- the TAMI Show members posing in 1991

Background information
- Origin: Chicago, Illinois, United States
- Genre: Pop rock
- Years active: 1987–1992
- Labels: Chrysalis Records RCA Records
- Past members: Cathy Massey Claire Massey Tommy Gawenda Peter Spero George McCrae Mark Jiaras Ken Harck
- Website: www.planetclaire.com

= TAMI Show (band) =

American pop rock band

Tami Show was a pop rock band that originated from Chicago, Illinois in 1987.

== History ==
The group took its name from a 1964 concert film. The six-member ensemble (including sisters Cathy and Claire Massey on vocals) released an album on Chrysalis Records in 1988 and a second on RCA Records in 1991. They are best remembered for their US top 40 hit "The Truth".

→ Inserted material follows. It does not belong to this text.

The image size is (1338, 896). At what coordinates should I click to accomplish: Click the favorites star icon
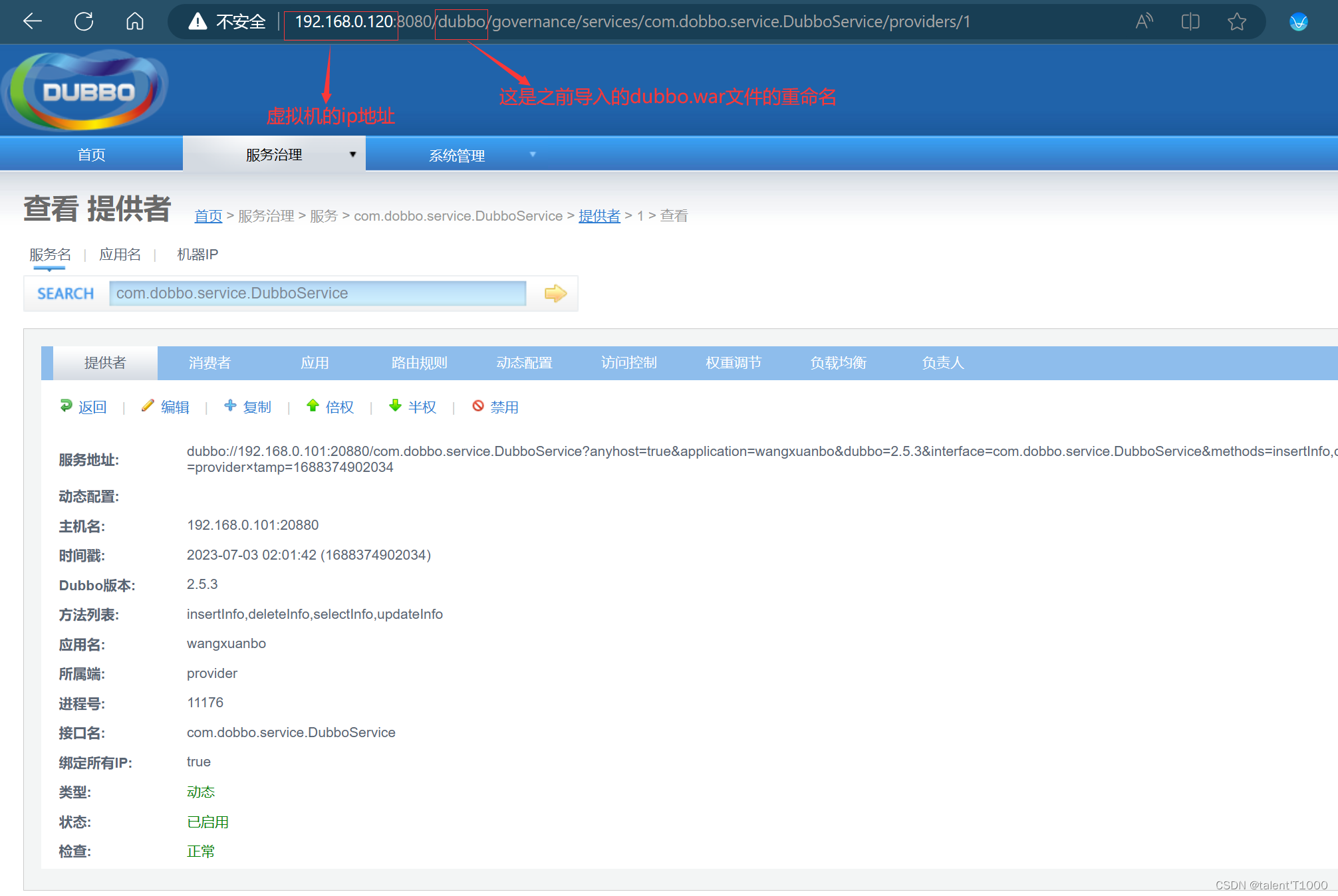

Claire Massey continues to record solo material and maintains a website under the name "Planet Claire".

==Members==
- Cathy Massey: vocals/guitar
- Claire Massey: vocals
- Tommy Gawenda: guitar
- Peter Spero: keyboards (1987-1991)
- George McCrae: keyboards (1991-1992)
- Mark Jiaras: bass
- Ken Harck: drums

==Discography==
- Tami Show (Chrysalis Records, 1988)
- Wanderlust (RCA Records, 1991)

==Singles==
- "She's Only Twenty" (Billboard Hot 100 peak #88, 1988)
- "The Truth" (Billboard Hot 100 peak #28, 1991)
- "Did He Do It To You" (did not chart, 1991)

==Contributions==
Claire Massey and Cathy Massey are backup singers on the song "I'm A Wimp" from the Steve Dahl album Pet Fishsticks.